• **Task instructions**:
A: List every check-question heading in the cooling-problem checklist, in the order they appear.
B: Answer these from the cooling-problem checklist:
(i) What voltage range does it give for the wires to the condensing unit?
(ii) How often does it say filters should be changed?
(iii) Who must replace a breaker that is itself bad?
C: Extend the cooling-problem checklist, picking up after its final sentence.

• **Excerpted text**:
* * * * *
Before you call for a Cooling Problem:



Are the wires connected to your outdoor unit?


Many times we find that lawn maintenance workers have weed-wacked too close to the wires to the condensing unit and cut them. They are low voltage (24-28 volts) and can usually be repaired with wire nuts from a hardware store.
Note: Bored dogs are also responsible for chewing them as well as children tripping on them and ripping them out.


Do you have an energy management box?


 If you live in an area such as Apex which uses energy management systems then it may be shutting the power to your outdoor condensing unit off. It could be doing what it is supposed to do by shutting off some areas periodically during peak usage, but if it stays off all the time then it may be defective and need attention by the city or your power provider.
Note: We are not authorized to work on them.


Are your filters clean?

Most filters are located in “filter grills” inside your house. They should be kept clean to avoid a multitude of A/C and heating problems. They should be changed about once a month


Do you have a tripped breaker?

Another thing to check is the breaker or fuses in your outside A/C power disconnect device located outside on the wall of your house near your A/C condensing unit.


If you have a breaker that has tripped it may just need to be re-set to “ON”.
Sometimes they need to be turned “OFF” first (even though they are already “ON”) then back “ON”.
Note: if the breaker itself is bad then it will need to be replaced by an electrician.


Do you have a blown fuse?

If you have fuses instead of a breaker in that box outside near your outdoor A/C unit then one of them may have been blown, it may simply need to be replaced. If this is the case then you can try to resolve your problem by yourself by replacing both of them (unless you can have them tested to know which one is bad). That way you will have replaced the bad one even though you didnt know which one it was and you will also end up having a “spare” fuse.
* * * * *
• **Data**:
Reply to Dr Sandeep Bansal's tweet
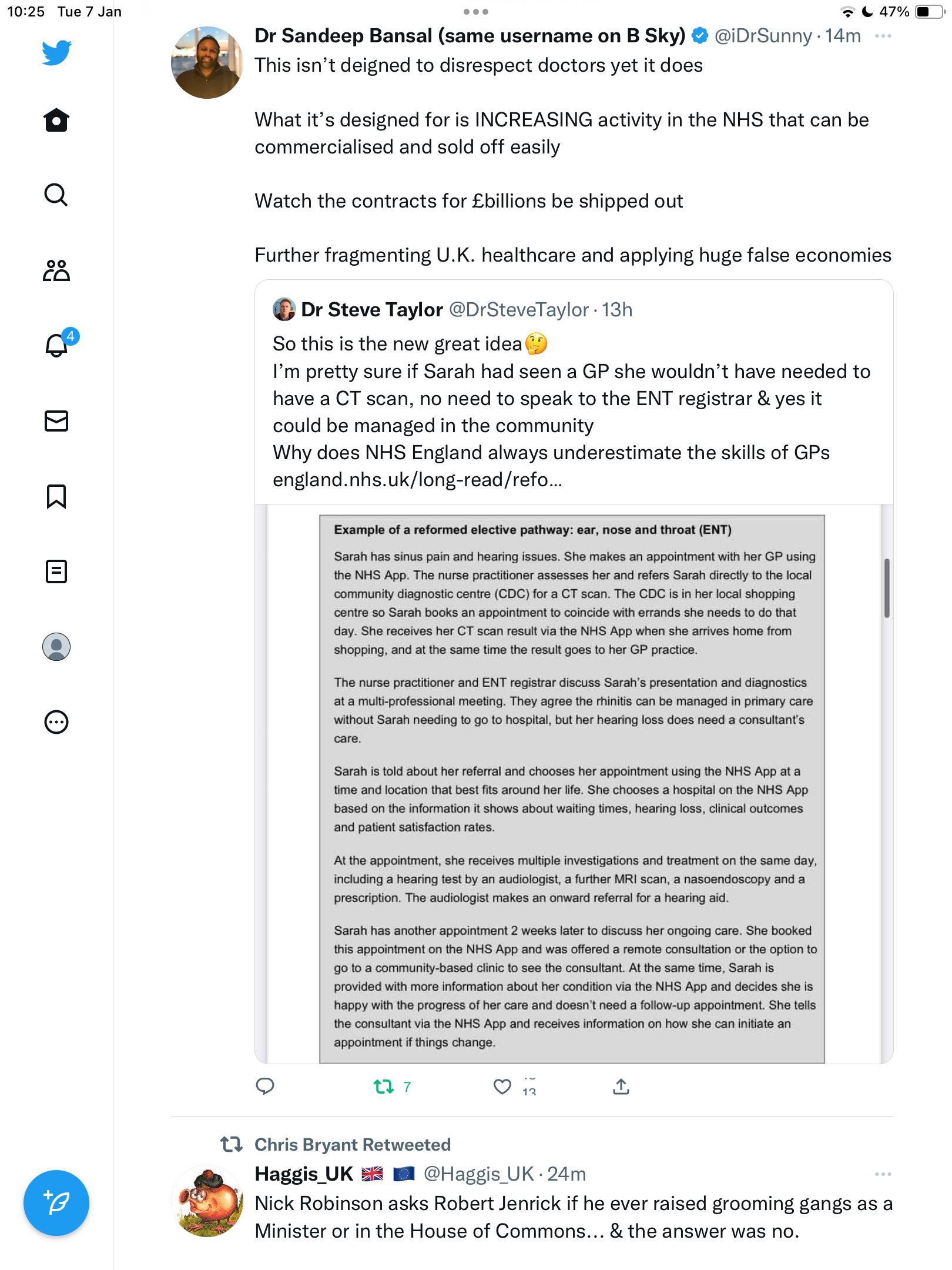The image size is (952, 1270). coord(265,1087)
* * * * *
• **Expected answers**:
A:
Are the wires connected to your outdoor unit?
Do you have an energy management box?
Are your filters clean?
Do you have a tripped breaker?
Do you have a blown fuse?

B:
(i) 24–28 volts
(ii) About once a month
(iii) An electrician

C:
Is your system frozen?

Another thing to look for is ice forming on the bigger of those 2 copper lines
(The one with the black rubber insulation on it) going into your condensing unit.
This normally means that your system is either undercharged or has poor air flow (maybe because of those dirty filters?)

Turn your FAN switch to “ON”


If there is ice on that copper line outside then you may (or may not) also notice that there is very little air flowing through your registers. Even if there is air movement you should turn your A/C “OFF” and turn the fan switch to “ON” at your thermostat in order to thaw it out. The constant flow of room temperature air will eventually thaw the ice that is blocking the air flow.



The rest of the system will always be even more frozen inside where you can’t see it. It will take at least a few hours, possibly overnight, to thaw it out enough for us to even begin to properly service it because then the ice itself will be blocking the proper air flow.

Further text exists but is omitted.